Hastalarımızın önemli bir kısmının steriod tedavisine yanıtlarının çok iyi olması, ADEM’in iyi prognozu yanında, steroid tedavisinin de ADEM’deki etkinliği olarak kabul edilebilir. Nitekim ADEM’in tedavisinde yer alan ajanlar arasında steroidlerin önemli yeri olduğu bildirilmektedir 10,12.
ADEM’li hastalarda atak sayısı ve hasta yaşı ile kötü prognoz arasındaki ilişki olduğu sanılmaktadır 2,12,17. Nitekim ağır görme kaybı ile hafif hemiparezi gelişen hastalarımızın birden fazla ADEM atağı geçirmeleri ve bu hastaların serinin en küçük üç hastasından ikisi olmaları; ADEM’li hastalarda atak sayısı ile küçük yaşın risk faktörleri olabilceğini gösterebilir.

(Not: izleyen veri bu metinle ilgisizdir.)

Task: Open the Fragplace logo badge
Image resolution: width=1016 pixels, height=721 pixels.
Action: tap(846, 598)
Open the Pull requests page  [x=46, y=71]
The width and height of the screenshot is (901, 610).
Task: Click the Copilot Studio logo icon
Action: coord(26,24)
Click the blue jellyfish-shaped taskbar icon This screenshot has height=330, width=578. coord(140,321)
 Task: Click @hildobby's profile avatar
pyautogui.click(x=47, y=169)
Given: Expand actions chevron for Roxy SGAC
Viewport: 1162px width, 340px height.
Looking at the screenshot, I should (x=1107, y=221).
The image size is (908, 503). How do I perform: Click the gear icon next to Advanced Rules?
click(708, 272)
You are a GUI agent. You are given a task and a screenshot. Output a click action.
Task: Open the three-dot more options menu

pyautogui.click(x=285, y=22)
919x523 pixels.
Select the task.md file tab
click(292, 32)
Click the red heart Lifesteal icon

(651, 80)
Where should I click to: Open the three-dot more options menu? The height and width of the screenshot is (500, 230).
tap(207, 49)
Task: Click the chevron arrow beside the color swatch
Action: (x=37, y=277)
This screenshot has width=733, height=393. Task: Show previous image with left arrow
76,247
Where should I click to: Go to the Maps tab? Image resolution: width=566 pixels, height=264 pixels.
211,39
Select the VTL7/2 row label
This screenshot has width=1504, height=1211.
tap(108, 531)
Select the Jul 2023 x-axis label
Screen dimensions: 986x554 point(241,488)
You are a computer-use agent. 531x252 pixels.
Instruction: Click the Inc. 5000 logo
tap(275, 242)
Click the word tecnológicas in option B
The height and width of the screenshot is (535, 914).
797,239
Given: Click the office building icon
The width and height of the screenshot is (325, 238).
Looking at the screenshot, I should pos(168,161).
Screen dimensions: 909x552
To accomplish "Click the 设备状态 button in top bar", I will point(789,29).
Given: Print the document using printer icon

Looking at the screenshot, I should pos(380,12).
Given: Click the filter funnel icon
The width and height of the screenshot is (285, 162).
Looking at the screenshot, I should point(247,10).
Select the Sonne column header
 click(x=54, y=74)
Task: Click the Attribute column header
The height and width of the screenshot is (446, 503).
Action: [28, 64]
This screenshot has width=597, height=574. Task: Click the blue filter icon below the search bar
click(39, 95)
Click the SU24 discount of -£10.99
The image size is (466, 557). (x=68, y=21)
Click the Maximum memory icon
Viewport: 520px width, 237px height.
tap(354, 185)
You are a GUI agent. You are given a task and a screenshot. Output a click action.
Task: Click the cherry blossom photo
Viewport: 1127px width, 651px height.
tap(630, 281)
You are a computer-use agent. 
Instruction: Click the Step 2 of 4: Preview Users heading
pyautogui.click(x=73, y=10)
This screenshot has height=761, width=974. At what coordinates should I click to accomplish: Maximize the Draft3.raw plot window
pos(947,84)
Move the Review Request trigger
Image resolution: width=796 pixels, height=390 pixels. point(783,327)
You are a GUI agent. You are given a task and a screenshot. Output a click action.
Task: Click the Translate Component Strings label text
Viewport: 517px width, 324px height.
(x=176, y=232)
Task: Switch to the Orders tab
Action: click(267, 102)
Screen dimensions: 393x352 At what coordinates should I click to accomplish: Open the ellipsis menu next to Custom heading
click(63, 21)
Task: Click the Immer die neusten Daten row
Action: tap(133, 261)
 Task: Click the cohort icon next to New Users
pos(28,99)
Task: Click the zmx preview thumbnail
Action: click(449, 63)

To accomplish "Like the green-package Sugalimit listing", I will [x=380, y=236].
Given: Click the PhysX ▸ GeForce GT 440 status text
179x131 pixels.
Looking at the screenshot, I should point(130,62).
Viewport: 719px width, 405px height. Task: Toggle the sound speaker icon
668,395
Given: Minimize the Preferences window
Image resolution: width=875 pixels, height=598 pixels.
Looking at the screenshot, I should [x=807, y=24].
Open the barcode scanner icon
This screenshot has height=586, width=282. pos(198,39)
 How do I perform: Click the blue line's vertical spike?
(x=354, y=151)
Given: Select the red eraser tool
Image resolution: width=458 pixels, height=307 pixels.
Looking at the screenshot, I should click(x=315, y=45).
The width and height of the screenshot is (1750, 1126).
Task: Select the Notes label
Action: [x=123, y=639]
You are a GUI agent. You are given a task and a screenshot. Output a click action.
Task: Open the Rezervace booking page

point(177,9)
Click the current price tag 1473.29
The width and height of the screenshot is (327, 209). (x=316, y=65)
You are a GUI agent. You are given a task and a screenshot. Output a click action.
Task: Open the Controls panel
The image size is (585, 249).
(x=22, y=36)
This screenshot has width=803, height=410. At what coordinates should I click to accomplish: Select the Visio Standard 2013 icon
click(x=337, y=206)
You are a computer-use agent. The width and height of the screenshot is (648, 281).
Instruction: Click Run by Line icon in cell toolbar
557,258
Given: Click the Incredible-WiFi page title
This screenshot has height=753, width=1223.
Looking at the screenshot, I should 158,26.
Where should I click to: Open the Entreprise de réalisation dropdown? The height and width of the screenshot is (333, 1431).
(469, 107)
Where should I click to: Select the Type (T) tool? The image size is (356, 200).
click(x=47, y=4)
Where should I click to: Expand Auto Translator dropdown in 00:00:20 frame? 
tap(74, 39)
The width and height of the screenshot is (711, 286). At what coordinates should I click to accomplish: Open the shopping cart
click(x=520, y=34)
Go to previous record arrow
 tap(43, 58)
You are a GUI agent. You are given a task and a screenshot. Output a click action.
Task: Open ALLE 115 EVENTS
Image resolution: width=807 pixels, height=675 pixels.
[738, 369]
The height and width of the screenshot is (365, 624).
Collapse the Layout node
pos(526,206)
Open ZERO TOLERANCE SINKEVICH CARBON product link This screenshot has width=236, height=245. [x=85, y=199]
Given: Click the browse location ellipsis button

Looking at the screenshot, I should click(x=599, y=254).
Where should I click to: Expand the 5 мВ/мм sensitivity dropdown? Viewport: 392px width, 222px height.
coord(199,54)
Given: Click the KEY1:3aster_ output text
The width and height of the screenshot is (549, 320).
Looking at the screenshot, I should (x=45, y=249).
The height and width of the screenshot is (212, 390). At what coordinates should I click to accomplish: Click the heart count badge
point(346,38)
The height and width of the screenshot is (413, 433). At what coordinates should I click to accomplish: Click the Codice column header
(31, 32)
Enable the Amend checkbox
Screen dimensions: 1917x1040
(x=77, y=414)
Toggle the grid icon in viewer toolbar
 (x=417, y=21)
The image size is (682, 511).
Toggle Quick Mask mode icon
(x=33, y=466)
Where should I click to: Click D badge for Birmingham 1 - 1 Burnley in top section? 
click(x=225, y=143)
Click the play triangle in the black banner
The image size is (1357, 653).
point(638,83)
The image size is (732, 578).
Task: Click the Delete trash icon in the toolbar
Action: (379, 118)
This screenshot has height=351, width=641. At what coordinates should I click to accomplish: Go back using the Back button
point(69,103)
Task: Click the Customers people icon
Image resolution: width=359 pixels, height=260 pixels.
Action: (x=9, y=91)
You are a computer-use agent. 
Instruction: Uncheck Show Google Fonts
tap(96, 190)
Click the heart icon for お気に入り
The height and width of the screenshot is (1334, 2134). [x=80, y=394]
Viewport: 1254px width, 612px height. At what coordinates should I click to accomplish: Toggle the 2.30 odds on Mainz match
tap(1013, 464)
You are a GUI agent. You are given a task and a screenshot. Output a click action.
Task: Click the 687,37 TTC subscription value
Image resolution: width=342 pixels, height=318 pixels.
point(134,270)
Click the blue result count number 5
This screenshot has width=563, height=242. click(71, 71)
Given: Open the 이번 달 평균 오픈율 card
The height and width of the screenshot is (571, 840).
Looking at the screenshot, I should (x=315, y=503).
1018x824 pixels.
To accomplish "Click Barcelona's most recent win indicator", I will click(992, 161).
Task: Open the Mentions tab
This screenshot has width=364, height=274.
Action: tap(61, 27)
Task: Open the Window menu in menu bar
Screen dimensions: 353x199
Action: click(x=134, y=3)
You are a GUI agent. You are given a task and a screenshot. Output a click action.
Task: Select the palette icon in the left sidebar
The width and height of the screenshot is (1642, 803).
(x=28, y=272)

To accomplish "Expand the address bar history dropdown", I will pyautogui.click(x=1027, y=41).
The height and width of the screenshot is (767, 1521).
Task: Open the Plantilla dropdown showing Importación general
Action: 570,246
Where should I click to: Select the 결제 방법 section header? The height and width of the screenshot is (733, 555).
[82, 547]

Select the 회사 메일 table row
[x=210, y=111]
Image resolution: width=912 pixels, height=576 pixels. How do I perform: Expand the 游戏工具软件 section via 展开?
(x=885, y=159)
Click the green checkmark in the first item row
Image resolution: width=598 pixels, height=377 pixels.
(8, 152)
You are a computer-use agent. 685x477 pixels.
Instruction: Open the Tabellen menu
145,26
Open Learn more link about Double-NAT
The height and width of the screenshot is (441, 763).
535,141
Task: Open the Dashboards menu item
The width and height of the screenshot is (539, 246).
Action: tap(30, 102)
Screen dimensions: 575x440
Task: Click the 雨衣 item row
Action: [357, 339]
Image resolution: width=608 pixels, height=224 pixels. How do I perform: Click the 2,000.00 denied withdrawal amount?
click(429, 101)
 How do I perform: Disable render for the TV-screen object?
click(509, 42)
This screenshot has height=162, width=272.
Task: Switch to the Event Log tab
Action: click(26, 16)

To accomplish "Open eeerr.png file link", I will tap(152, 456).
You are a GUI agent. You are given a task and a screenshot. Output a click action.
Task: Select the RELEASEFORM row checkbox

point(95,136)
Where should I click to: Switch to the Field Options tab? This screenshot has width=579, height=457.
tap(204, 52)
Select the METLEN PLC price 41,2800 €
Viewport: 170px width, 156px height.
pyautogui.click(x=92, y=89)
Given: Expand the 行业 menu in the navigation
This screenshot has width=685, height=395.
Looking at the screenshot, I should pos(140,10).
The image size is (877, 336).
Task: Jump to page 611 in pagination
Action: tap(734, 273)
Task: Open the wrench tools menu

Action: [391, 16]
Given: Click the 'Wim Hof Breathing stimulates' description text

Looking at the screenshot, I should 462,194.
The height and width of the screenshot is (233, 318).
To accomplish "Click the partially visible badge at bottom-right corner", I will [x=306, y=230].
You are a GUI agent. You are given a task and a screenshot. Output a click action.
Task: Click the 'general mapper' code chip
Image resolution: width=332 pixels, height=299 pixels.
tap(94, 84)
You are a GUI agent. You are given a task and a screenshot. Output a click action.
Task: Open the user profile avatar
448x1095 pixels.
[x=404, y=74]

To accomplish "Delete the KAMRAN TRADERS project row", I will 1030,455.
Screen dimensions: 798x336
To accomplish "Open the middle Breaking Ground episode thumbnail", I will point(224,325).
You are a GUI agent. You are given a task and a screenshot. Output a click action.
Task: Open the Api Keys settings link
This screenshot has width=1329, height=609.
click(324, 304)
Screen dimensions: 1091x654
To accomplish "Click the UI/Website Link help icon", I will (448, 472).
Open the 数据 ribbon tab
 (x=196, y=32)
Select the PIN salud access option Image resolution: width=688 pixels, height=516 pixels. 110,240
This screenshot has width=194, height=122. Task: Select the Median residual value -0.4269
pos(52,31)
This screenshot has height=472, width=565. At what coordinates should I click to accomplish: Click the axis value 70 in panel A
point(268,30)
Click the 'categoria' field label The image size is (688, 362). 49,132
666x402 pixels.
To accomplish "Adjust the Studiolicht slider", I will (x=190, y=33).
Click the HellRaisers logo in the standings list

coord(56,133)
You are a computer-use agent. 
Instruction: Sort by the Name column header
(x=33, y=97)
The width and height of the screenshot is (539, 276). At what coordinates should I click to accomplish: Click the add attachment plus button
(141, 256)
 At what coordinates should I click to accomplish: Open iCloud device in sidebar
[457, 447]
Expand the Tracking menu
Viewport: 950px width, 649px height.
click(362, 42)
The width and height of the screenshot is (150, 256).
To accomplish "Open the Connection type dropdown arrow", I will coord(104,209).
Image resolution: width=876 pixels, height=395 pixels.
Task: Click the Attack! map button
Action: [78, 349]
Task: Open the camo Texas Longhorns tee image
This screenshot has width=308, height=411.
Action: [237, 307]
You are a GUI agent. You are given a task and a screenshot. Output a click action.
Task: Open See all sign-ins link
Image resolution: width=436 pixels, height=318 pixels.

MRG’nin ADEM tanında önemli yeri olmasına rağmen, atağın erken fazında normal olabileceği bilinmektedir 2,10,12. Hastalarımızın ilk ADEM atağı sırasındaki MRG bulguları çoğunlukla (%70) normaldi. Hızla iyileşen hastalarımızın izlemlerinde tekrar MRG çektirme olanağı bulunamadı (randevuya gelmeme ya da ailelerince izin verilmeme). Bu durum ADEM tanısında öncelikle dağınık nöroljik bulguların değerini göstermektedir.
İlk atağında optik nörit ile gelen hastamızın, diğer ataklarında da görme keskinliğinin giderek belirginleştiği görüldü. Bu durum, atak yanında hızla optik atrofi gelişmesine de bağlı olabilir. Ancak hastanın daha sonraki yakınmaları ve nöroljik bulguları farklılaştığından, tüm bunlar rekürrens ataklar olarak kabul edildi. Bu hastanın hem mega doz steroid ve hem de İVİG tedavisine iyi yanıt vermemesi, rekürrens atakların tedaviye kötü yanıtı ve kötü prognozla ilişkili olabileceğini düşündürebilir. 12,18.
ADEM’li hastalar çok yönlü semptomatoloji ile başvurabilirler. Bundan dolayı ayrıcı tanısı dikkatlice yapılması, tedavinin ve prognozun belirlenmesi yönünden önemlidir. Bulgularımız, tek ADEM atağının iyi prognozla; birden fazla ADEM atağı ile küçük yaşın kötü prognozla ilişkili olabileceğini göstermektedir.